TEXT TO READ:
<<<<

“There are two ways of spreading light: to be the candle or the mirror that reflects it.” - Edith Wharton

Wednesday, December 17, 2008

Buyers' or Sellers' Market? In China, Slump Stokes Activity; Caution in Shenzhen

SHENZHEN, China -- In China's home market, there is good news and bad. The bad news is that prices are tumbling. The good news is that the decline seems to have sparked a surge of sales activity.
Last week, figures from China's official National Development and Reform Commission said that property-price growth in 70 of the country's largest cities in November dropped 0.5% compared with October, the fourth consecutive month-over-month decline in a country that hasn't seen such declines in the four years since the government began publishing the numbers. On a year-over-year basis, price growth was at 0.2%, a record low, with Shenzhen registering a 14.8% year-over-year drop.
But falling prices seem to be where the similarity between the Chinese market and ailing Western markets ends. In the U.S. and Europe, falling prices have done little to boost demand, as buyers sit on the sidelines worrying about the economy or expecting prices to drop further. In China, falling prices have triggered a surge in sales activity, a sign of enormous pent-up demand in that market.

>>>>

DATA SEGMENT:

<<<<

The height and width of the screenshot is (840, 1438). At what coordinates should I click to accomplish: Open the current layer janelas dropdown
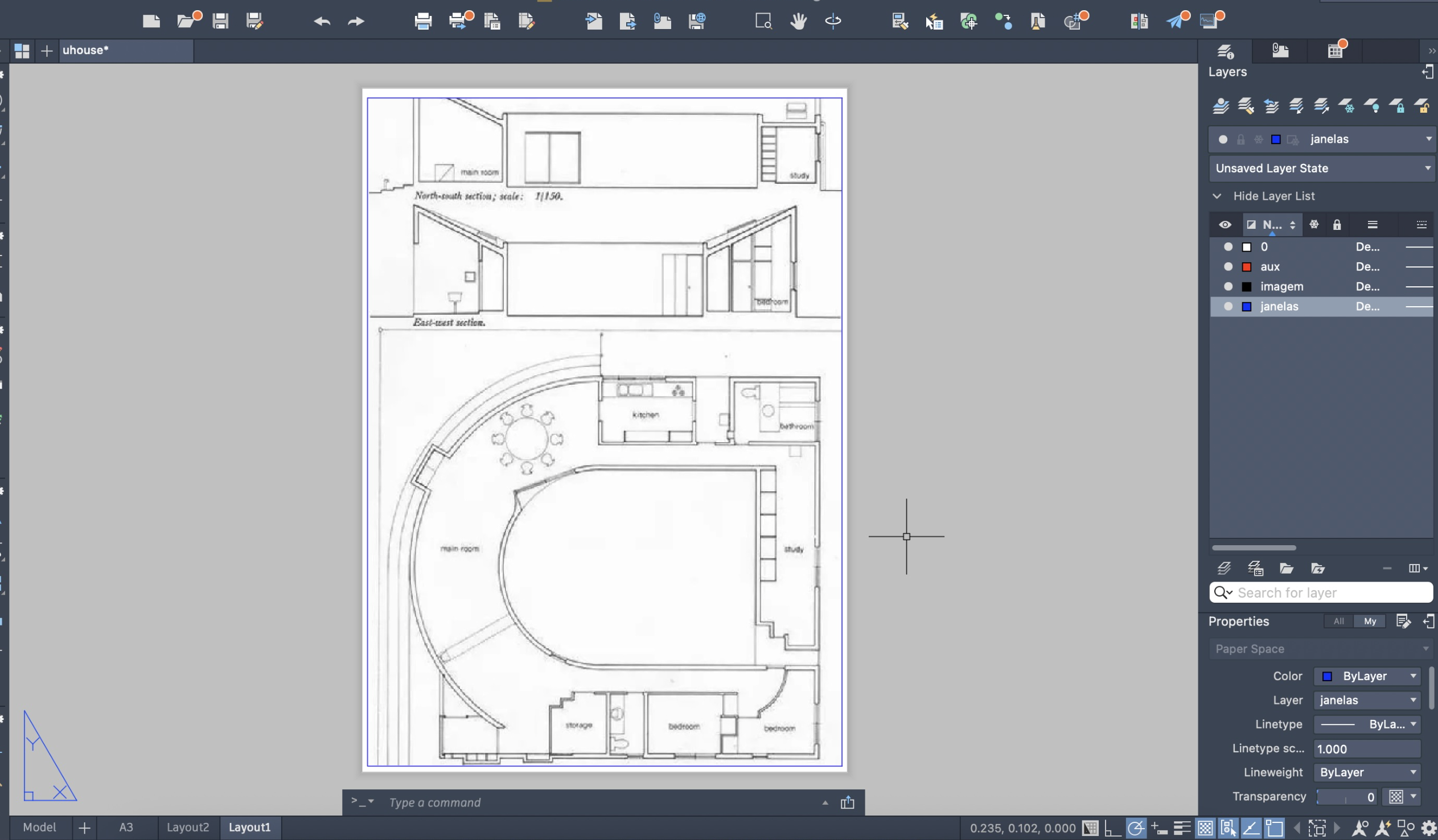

>>>>

TO DO:
(a) In the article on China's home market:
(i) How many of China's largest cities did the November property-price figures cover?
(ii) What year-over-year drop did Shenzhen register?
(iii) What have falling prices done little to boost in the U.S. and Europe?
(b) Reproduce the article on China's home market from "Wednesday, December 17, 2008" to "of sales activity.".

RESPONSES TO THE TASKS:
(a)
(i) 70
(ii) 14.8%
(iii) Demand

(b)
Wednesday, December 17, 2008

Buyers' or Sellers' Market? In China, Slump Stokes Activity; Caution in Shenzhen

SHENZHEN, China -- In China's home market, there is good news and bad. The bad news is that prices are tumbling. The good news is that the decline seems to have sparked a surge of sales activity.